And what this gives you is an IDE where you can change your program, you can change the IDE itself from within itself and customize it and get instant feedback and debug things and do all these kinds of things of on the fly debugging. And you can change a class for example and add a field to it and all the instances of the class in your program now have that field, sort of auto-magically. And you have to work with this to, it's an experience. It's not a piece of text that you look at. It's really a thing that you experience. And if you play with it enough it becomes addictive. And you get the Smalltalk disease. [Laughter]
GILAD:
And then you never stop talking about it.
CHUCK:
Oh, I have a few friends with that. [Laughs]
GILAD:
[Chuckles]
JESSICA:
Smalltalk programs do not live in a file, right?
GILAD:
No, typically they don't. Again, these are all things that I think can be, are pragmatic things that they have pros and cons and could be changed. But yes, the traditional approach in Smalltalk is again, you have this live ongoing process. You can save the entire process. You snapshot it and then you save an image. And that's a big binary file on a disk somewhere. And you can take it and bring it up and bring your program, that image may have your debugger open with a window in a certain place, with the cursor in a certain place in a certain state. And you can take that image and open it two years later on a different machine on a different operating system typically, and you're exactly where you were.

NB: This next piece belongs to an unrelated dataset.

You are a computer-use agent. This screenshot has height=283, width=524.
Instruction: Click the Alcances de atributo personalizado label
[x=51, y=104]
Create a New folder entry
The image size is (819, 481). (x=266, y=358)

So, it has all these amazing things. But yes, the code doesn't live in a file partly because they sort of didn't have a notion of source code above the method level. So, in a traditional Smalltalk a class is basically built by a series of expressions that reflectively send it requests to add code to it. So, you send it a message to say, “Add this method,” and you have the string for that method, and you send it another one. And so, there isn't actually syntax for a class or a compilation unit of any kind. And so, it isn't clear what you'd put in a file. There are these things called file outs which are these imperative records or sort of journals of what you did. And so, that doesn't work well with source control traditionally because they're full of noise like the time you did this, all kinds of metadata that makes it very hard to compare and diff and so forth.

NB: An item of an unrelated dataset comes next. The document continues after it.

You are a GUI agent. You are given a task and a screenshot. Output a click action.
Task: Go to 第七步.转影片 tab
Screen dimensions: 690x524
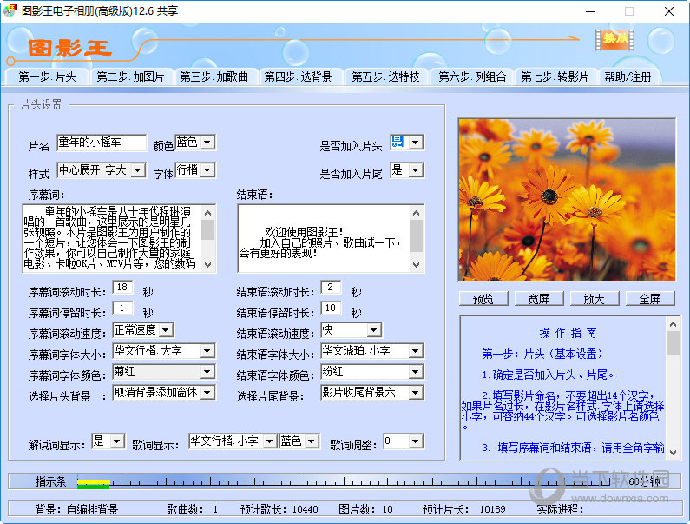tap(555, 76)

Now, there are systems that got around this. Smalltalk doesn't have to be this way. But your canonical Smalltalk is that way. And this is some of the things that I've worked [to] change. Newspeak is very different in that regard. But if you asked about traditional Smalltalk, that's kind of the model. And it's interesting and weird and great strengths and great weaknesses.
JESSICA:
It's almost like the only way to program is in the REPL and only through monkey-patching.
CHUCK:
[Laughs]
GILAD:
So, that is… there's some validity to that but I think that's a very unfair… so many things wrong with it at the same time, I think that was it.
JESSICA:
[Laughs]
GILAD:
So, first of all, right. So, REPL is a notion that represents progress for some languages like Java. It is a notion so primitive compared to what Smalltalk does. Smalltalk has workspaces which are sort of, they're already much more than REPLs because it's not about… REPLs were invented circa 1965 or so in BASIC and APL and things like that, Lisp. And you had this terminal and you'd type a line and it would answer you and so forth. And that's what a REPL does. But once you have this persistent state, you can object inspectors and look at them and have multiple views on this stuff and change it and have it update automatically and have a whole bunch of expressions that you pick and choose from and evaluate dynamically and so forth. So, it's a lot more than a REPL.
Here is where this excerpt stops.